L'ONU tire la sonnette d'alarme devant la détérioration de la situation humanitaire en Syrie

Plus de la moitié des réfugiés syriens au Liban sont des enfants. Photo: OCHA/D. Palanivelu

20 septembre 2013 – Le Fonds des Nations Unies pour l'enfance (UNICEF) a indiqué vendredi que 4.150 enfants syriens non accompagnés ont désormais franchi les frontières avec les pays voisins. Ce chiffre prend uniquement en compte les enfants identifiés et enregistrés, les chiffres réels étant vraisemblablement plus élevés.

« Chacun de ces enfants a été témoin ou victime de violences et d'expériences traumatisantes. Séparés de leurs parents, ils sont extrêmement vulnérables à l'exploitation et aux abus », a expliqué la porte-parole de l'UNICEF, Marixie Mercado, lors d'une conférence de presse à Genève.

Le Liban accueille le plus grand nombre d'entre eux, 1.698 au total. Dans la vallée de la Bekaa, de jeunes réfugiés nouvellement arrivés ont été associés à des travaux agricoles.

La Jordanie accueille quant à elle 1.170 enfants, la plupart dans le camp de Za'atari. En Iraq, l'UNICEF estime qu'ils sont au nombre de 300, accompagnés ou séparés de leurs familles, à être récemment arrivés dans le nord du pays. Beaucoup travailleraient pour pouvoir envoyer de l'argent à leurs familles restées au pays, tandis que d'autres cherchent à tout prix à être scolarisés.
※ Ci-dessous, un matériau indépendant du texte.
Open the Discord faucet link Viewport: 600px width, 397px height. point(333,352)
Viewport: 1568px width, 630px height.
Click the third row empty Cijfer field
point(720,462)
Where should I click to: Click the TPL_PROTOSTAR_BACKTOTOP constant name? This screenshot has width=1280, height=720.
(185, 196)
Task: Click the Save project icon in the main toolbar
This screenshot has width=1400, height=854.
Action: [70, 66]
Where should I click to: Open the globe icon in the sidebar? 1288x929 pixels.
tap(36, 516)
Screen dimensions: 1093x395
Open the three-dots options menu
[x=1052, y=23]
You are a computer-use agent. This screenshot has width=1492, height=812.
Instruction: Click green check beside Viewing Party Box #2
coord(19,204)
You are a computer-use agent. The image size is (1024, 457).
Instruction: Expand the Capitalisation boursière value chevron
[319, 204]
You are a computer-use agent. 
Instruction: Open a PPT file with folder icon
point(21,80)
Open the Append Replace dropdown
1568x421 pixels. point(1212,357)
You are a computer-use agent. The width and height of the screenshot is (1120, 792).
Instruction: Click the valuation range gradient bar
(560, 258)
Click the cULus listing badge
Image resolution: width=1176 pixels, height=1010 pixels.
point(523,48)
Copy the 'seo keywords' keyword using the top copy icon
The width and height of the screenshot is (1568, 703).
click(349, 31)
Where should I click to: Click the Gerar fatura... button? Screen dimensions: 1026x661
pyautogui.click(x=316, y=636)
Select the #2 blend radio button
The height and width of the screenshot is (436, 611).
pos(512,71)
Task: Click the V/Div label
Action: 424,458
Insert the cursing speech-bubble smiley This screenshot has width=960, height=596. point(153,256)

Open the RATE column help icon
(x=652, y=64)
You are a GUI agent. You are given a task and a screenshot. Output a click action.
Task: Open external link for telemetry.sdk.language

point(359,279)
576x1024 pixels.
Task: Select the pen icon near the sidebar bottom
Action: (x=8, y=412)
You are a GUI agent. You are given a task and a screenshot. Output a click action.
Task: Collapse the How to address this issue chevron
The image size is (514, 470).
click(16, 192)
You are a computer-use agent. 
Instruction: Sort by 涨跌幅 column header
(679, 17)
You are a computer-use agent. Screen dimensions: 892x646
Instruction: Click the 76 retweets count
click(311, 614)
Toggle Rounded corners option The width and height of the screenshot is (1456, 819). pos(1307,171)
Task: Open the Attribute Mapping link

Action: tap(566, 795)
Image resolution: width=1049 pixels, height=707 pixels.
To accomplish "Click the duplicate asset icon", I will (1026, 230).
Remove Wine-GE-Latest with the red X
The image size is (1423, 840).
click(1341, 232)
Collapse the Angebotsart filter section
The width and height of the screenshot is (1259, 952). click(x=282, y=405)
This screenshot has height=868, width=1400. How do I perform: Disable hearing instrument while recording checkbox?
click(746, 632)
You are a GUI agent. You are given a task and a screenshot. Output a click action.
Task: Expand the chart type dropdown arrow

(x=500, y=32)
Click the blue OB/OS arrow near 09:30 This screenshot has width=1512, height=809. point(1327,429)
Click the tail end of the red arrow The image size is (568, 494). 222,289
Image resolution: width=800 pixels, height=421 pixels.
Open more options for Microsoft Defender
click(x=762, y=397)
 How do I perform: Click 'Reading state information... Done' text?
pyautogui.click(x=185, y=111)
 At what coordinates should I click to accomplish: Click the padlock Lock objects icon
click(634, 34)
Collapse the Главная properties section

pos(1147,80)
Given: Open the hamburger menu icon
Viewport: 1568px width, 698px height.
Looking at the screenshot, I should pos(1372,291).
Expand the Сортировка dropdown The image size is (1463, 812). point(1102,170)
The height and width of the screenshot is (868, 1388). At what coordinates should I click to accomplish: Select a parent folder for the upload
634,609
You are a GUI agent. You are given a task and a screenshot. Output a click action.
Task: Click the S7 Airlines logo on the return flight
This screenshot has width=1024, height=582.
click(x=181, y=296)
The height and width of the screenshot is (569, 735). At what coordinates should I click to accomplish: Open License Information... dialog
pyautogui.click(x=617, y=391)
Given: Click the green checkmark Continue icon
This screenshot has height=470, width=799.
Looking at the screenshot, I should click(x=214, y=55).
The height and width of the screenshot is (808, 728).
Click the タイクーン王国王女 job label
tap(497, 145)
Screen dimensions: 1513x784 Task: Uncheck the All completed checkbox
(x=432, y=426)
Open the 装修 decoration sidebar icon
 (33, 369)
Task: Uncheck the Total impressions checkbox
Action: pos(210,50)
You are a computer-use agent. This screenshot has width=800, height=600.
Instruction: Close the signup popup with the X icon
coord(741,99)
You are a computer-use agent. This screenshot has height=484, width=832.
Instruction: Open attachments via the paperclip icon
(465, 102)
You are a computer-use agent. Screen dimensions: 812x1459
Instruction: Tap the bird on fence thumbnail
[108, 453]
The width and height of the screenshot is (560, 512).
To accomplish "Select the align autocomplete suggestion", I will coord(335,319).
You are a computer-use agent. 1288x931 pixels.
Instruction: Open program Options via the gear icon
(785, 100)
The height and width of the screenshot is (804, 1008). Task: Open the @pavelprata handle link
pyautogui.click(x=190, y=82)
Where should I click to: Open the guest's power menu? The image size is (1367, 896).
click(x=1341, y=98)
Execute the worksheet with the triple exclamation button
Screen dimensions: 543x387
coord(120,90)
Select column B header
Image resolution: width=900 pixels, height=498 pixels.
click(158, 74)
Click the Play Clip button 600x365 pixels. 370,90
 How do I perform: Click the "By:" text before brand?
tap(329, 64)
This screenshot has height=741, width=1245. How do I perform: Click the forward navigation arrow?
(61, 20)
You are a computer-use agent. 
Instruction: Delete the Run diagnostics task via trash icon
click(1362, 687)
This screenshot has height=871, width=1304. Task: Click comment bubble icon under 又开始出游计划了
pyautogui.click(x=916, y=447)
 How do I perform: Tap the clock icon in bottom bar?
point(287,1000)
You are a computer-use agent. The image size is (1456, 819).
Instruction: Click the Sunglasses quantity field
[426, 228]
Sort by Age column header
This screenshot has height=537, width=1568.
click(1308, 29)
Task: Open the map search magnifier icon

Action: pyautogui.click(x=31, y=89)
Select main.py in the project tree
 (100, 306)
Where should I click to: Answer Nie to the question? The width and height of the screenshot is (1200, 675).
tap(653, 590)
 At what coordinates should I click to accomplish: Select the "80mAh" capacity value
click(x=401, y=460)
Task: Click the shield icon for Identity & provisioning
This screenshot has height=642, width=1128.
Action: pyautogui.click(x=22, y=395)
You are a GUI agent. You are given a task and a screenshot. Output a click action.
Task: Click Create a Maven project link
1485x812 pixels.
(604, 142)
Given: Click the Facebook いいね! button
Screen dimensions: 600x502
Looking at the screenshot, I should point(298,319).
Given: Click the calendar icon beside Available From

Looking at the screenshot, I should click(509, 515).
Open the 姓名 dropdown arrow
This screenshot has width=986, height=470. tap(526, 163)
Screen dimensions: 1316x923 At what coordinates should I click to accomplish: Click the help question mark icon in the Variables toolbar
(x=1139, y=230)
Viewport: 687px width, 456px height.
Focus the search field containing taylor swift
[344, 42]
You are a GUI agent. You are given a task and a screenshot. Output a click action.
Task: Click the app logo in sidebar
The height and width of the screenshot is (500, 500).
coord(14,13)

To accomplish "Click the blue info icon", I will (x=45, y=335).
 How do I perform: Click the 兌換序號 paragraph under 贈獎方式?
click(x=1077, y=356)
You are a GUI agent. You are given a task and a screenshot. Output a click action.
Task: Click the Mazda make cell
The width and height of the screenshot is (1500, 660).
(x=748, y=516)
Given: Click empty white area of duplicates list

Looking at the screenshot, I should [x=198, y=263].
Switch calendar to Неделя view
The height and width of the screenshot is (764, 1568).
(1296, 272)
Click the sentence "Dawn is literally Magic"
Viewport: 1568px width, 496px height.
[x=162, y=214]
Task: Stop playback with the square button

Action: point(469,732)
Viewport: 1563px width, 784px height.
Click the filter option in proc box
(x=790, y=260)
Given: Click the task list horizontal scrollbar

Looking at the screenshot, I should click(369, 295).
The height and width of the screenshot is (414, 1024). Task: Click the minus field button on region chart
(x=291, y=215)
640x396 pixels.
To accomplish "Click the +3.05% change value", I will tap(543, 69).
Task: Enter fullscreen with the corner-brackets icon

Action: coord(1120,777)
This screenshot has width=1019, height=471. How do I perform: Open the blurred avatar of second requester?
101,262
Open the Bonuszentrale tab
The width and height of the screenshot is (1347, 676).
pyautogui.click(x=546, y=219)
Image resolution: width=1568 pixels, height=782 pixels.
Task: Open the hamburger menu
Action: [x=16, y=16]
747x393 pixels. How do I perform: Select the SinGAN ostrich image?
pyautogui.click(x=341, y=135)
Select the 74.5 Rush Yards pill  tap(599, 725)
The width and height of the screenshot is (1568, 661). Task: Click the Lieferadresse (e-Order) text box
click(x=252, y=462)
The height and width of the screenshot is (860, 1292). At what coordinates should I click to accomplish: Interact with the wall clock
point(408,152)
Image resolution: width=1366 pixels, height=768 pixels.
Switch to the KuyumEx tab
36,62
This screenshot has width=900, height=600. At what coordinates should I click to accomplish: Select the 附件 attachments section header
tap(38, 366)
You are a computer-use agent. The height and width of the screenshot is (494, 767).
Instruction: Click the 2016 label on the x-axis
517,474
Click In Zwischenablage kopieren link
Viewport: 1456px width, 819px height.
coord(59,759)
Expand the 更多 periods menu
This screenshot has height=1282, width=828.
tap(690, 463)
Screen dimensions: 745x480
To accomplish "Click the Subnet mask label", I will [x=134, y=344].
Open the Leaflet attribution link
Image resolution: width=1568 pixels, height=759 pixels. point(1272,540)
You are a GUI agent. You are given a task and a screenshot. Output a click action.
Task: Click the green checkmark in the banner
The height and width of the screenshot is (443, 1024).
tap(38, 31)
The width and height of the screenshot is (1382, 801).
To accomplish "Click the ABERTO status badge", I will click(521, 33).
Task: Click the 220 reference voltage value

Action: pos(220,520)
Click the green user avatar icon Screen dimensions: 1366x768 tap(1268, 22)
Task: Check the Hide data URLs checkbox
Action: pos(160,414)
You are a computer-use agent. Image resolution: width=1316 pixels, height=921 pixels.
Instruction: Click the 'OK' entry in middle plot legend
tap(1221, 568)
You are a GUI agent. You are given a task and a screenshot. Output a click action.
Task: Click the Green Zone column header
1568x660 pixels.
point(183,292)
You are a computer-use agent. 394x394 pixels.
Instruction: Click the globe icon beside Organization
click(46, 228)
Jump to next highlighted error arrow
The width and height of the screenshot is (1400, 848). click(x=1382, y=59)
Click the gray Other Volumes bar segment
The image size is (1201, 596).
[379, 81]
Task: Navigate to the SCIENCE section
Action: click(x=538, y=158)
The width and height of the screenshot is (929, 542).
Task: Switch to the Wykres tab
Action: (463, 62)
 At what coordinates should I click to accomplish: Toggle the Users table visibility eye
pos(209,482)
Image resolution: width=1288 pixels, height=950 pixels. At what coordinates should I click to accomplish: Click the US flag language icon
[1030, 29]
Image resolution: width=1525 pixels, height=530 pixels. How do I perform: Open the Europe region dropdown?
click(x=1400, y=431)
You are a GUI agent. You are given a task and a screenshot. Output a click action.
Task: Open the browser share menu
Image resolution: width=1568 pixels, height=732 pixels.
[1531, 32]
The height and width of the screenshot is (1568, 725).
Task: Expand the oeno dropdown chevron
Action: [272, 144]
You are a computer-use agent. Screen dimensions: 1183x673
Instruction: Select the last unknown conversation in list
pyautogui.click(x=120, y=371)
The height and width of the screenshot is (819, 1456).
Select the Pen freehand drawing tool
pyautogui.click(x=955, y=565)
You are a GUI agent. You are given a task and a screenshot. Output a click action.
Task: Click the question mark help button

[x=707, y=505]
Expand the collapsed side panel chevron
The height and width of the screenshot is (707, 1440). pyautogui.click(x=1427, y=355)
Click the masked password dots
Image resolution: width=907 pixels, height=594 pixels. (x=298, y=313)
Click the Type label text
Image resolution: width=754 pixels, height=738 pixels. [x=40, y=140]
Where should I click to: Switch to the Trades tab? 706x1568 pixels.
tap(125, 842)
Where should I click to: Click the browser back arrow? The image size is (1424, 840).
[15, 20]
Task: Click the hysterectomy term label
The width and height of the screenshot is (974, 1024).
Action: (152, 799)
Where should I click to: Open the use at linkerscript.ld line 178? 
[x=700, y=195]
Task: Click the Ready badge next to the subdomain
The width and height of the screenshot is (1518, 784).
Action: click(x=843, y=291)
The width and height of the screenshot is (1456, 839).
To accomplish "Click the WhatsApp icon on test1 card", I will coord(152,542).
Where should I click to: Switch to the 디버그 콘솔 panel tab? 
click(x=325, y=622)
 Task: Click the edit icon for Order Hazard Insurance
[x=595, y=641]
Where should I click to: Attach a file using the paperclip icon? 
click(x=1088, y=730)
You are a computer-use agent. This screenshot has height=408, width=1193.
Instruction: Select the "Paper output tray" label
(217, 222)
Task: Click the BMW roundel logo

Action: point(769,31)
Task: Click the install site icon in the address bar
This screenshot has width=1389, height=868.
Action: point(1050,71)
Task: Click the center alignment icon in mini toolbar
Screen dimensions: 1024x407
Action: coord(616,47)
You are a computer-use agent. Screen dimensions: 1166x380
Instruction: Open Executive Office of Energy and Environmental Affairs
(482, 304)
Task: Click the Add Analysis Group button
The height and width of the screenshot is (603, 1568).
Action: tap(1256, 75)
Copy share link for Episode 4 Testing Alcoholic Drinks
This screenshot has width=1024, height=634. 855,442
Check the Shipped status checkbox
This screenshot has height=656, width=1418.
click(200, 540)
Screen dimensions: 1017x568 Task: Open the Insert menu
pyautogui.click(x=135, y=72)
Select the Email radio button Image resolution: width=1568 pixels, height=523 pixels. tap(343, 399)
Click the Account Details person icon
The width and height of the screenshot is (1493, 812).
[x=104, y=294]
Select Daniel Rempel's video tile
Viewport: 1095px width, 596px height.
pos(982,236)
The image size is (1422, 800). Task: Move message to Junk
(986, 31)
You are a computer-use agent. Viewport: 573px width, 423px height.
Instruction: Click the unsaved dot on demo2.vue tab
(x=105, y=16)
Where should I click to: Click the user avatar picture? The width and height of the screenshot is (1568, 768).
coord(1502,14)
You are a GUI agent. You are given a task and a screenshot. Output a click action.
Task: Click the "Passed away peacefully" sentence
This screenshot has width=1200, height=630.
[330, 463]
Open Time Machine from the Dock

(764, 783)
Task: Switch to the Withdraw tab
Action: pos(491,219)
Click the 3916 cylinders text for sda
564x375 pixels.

D'après l'UNICEF, les raisons qui poussent les enfants à quitter la Syrie par leurs propres moyens sont nombreuses. Certains ont perdu leurs parents et leurs proches dans les combats et ont dû fuir. D'autres sont partis à la recherche de proches partis avant eux.

« Certains ont été contraints à partir par leurs parents qui redoutaient de les voir recrutés par des groupes armés. De plus en plus d'enfants quittent leurs familles pour chercher du travail et aider leurs familles démunies », a poursuivi Mme Mercado.

L'UNICEF travaille avec les agences onusiennes et d'autres partenaires pour identifier les enfants séparés et non accompagnés et garantir leur protection, l'accès à un abri et à des soins médicaux, ainsi qu'à une éducation et à un soutien psychosocial.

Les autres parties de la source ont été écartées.